Verve in '62 - Hard to Beat
This vintage pressing has the kind of Tubey Magical Midrange that modern records can barely BEGIN to reproduce. Folks, that sound is gone and it sure isn't showing signs of coming back. If you love hearing INTO a recording, actually being able to "see" the performers, and feeling as if you are sitting in the studio with the band, this is the record for you. It's what vintage all analog recordings are known for -- this sound.
If you exclusively play modern repressings of vintage recordings, I can say without fear of contradiction that you have never heard this kind of sound on vinyl. Old records have it -- not often, and certainly not always -- but maybe one out of a hundred new records do, and those are some pretty long odds.
What We're Listening For On West Side Story
- Energy for starters. What could be more important than the life of the music?
- The Big Sound comes next -- wall to wall, lots of depth, huge space, three-dimensionality, all that sort of thing.
- Then transient information -- fast, clear, sharp attacks, not the smear and thickness so common to these LPs.
- Tight, full-bodied bass -- which ties in with good transient information, also the issue of frequency extension further down.
- Next: transparency -- the quality that allows you to hear deep into the soundfield, showing you the space and air around all the instruments.
- Then: presence and immediacy. The piano isn't "back there" somewhere, lost in the mix. It's front and center where any recording engineer worth his salt would put it.
- Extend the top and bottom and voila, you have The Real Thing -- an honest to goodness Hot Stamper.
Mint Minus Minus is about as quiet as any vintage pressing will play, and since only the right vintage pressings have any hope of sounding good on this album, that will most often be the playing condition of the copies we sell. (The copies that are even a bit noisier get listed on the site are seriously reduced prices or traded back in to the local record stores we shop at.)
Those of you looking for quiet vinyl will have to settle for the sound of other pressings and Heavy Vinyl reissues, purchased elsewhere of course as we have no interest in selling records that don't have the vintage analog magic of these wonderful recordings.

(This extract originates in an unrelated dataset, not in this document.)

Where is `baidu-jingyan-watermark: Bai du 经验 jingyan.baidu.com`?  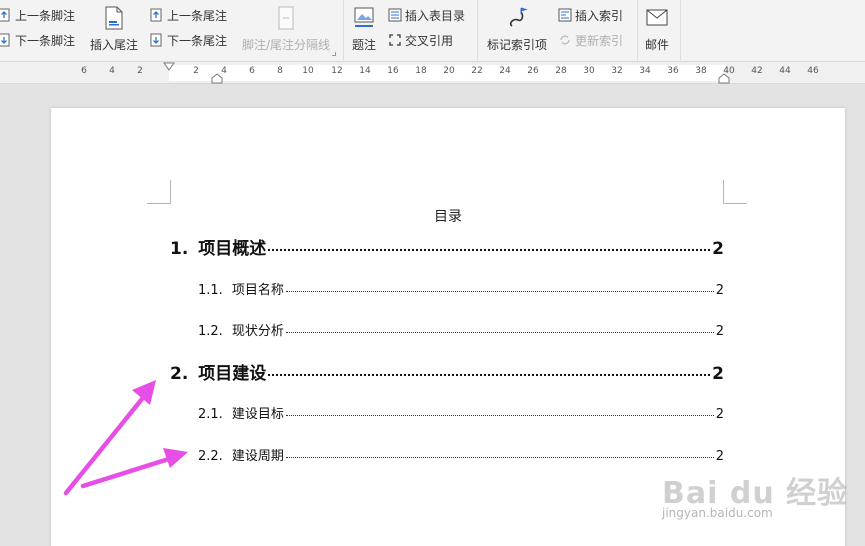 baidu-jingyan-watermark: Bai du 经验 jingyan.baidu.com is located at coordinates (762, 490).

If you want to make the trade-off between bad sound and quiet surfaces with whatever Heavy Vinyl pressing might be available, well, that's certainly your prerogative, but we can't imagine losing what's good about this music -- the size, the energy, the presence, the clarity, the weight -- just to hear it with less background noise.
A Must Own Jazz Record
West Side Story is a recording that belongs in an serious Jazz Collection. Others that belong in that category can be found here.
- Something's Coming
- Jet Song
- I Feel Pretty
West Side Story was a bit of an unusual session for several reasons. First, the popularity of both the Broadway musical and the film version that followed meant that there were many records being made of its music. Second, rather than woodshed on the selections prior to entering the studio, the Oscar Peterson Trio spontaneously created impressions of the musical's themes on the spot. "Something's Coming" seems like a series of vignettes, constantly shifting its mood, as if moving from one scene to the next. Ray Brown plays arco bass behind Peterson in the lovely "Somewhere," while the feeling to "Jet Song" is very hip in the trio's hands. The snappy interplay between the musicians in the brisk setting of "Tonight" turns it into a swinger. "Maria" initially has a light, dreamy quality, though it evolves into a solid groove.